* **To do**:
Which lines run from the one containing "Open the 추세패턴 toolbar icon" to the end of the records? Write them out exactly, both ends included, and nothing else.

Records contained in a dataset
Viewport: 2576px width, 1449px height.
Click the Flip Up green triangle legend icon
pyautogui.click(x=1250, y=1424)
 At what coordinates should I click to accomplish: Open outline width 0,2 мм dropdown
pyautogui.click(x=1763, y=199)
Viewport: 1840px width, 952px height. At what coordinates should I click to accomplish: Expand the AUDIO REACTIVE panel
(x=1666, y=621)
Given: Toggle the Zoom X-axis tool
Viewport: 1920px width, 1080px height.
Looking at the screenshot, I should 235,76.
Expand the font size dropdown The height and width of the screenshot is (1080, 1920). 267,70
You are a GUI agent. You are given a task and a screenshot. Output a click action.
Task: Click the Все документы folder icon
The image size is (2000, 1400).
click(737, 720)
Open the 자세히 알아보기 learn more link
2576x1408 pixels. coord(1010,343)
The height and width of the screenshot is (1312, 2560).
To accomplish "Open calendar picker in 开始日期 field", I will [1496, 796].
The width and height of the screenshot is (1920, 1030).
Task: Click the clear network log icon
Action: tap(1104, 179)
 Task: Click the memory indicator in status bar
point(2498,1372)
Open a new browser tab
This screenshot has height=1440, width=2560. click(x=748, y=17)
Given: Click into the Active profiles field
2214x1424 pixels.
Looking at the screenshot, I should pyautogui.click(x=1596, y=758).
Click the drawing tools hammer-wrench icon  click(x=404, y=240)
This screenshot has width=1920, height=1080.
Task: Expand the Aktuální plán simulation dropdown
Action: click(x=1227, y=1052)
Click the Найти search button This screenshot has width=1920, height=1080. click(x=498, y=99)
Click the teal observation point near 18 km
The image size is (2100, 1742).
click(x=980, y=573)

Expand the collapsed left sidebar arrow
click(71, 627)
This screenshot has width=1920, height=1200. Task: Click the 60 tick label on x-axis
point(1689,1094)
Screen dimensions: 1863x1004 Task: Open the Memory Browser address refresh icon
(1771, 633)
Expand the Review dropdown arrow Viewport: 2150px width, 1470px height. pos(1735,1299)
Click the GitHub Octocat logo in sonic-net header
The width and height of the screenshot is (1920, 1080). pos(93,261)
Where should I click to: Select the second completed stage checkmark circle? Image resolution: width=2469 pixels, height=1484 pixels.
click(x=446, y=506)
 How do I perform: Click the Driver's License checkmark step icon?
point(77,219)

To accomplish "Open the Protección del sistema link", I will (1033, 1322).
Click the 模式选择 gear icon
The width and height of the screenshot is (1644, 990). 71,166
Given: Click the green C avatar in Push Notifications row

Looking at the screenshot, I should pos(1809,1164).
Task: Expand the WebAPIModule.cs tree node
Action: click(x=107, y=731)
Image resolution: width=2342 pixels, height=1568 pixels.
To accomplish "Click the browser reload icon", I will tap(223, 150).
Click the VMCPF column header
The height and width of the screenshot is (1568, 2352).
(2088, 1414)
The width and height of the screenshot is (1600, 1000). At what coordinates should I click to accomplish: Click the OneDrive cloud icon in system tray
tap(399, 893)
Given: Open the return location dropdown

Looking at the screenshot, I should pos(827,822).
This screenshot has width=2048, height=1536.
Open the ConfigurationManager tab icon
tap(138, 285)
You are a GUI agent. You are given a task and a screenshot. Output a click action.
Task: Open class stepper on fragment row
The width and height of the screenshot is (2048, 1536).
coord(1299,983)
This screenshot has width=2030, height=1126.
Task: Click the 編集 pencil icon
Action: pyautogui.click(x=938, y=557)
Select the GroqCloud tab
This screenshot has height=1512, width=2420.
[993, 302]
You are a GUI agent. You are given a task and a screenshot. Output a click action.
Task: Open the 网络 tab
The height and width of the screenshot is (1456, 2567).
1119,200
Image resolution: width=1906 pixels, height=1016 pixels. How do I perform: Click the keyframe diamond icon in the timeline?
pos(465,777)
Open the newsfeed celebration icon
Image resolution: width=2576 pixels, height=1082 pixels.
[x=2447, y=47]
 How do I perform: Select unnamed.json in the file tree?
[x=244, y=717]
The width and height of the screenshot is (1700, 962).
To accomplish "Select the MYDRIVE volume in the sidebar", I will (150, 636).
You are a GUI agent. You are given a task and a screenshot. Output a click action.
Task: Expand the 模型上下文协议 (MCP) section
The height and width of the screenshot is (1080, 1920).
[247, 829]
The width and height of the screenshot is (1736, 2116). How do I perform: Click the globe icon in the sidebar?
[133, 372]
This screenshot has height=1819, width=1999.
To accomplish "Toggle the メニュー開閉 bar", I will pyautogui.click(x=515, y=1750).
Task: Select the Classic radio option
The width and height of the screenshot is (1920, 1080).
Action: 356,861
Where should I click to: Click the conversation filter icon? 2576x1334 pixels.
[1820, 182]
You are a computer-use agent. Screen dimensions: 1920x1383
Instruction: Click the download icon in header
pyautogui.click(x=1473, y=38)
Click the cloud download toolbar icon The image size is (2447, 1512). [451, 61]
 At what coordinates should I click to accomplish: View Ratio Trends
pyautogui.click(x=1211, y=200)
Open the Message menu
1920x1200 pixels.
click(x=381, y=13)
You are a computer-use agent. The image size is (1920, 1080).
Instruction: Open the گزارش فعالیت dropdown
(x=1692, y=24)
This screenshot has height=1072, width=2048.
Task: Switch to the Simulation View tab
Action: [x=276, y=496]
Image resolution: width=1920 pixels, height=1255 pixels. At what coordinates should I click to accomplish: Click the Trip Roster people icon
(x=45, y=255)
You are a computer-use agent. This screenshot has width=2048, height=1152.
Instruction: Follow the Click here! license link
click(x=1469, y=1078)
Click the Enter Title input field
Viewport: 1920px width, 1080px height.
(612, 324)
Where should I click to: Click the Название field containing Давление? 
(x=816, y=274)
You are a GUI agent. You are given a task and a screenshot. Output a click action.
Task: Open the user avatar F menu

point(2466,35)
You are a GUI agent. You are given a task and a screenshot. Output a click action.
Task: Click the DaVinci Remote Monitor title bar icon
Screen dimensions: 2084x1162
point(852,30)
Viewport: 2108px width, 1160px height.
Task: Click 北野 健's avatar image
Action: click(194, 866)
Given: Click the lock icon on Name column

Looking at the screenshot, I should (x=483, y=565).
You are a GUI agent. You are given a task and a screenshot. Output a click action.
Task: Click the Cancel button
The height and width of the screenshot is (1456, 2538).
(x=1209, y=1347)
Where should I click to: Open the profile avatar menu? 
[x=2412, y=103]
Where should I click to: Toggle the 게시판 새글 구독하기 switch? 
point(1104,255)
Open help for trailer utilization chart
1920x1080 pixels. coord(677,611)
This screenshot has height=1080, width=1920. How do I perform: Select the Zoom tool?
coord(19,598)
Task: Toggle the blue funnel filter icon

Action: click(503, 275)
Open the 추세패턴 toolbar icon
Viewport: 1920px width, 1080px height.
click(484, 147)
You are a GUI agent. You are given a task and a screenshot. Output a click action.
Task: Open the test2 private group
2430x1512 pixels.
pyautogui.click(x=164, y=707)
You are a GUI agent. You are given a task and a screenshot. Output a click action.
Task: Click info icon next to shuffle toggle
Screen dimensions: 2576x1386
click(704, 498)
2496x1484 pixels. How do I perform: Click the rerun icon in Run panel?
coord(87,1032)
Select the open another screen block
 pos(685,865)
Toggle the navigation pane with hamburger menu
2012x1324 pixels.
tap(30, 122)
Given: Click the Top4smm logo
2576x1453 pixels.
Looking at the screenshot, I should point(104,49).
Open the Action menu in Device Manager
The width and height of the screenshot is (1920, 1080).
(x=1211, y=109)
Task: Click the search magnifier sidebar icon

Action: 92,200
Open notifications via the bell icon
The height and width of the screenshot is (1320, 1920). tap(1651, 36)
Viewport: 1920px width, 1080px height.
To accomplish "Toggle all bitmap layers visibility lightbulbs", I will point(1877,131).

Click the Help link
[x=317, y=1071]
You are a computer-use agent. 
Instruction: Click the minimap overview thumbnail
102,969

* **Exercise answer**:
Open the 추세패턴 toolbar icon
Viewport: 1920px width, 1080px height.
click(484, 147)
You are a GUI agent. You are given a task and a screenshot. Output a click action.
Task: Open the test2 private group
2430x1512 pixels.
pyautogui.click(x=164, y=707)
You are a GUI agent. You are given a task and a screenshot. Output a click action.
Task: Click info icon next to shuffle toggle
Screen dimensions: 2576x1386
click(704, 498)
2496x1484 pixels. How do I perform: Click the rerun icon in Run panel?
coord(87,1032)
Select the open another screen block
 pos(685,865)
Toggle the navigation pane with hamburger menu
2012x1324 pixels.
tap(30, 122)
Given: Click the Top4smm logo
2576x1453 pixels.
Looking at the screenshot, I should point(104,49).
Open the Action menu in Device Manager
The width and height of the screenshot is (1920, 1080).
(x=1211, y=109)
Task: Click the search magnifier sidebar icon

Action: 92,200
Open notifications via the bell icon
The height and width of the screenshot is (1320, 1920). tap(1651, 36)
Viewport: 1920px width, 1080px height.
To accomplish "Toggle all bitmap layers visibility lightbulbs", I will point(1877,131).

Click the Help link
[x=317, y=1071]
You are a computer-use agent. 
Instruction: Click the minimap overview thumbnail
102,969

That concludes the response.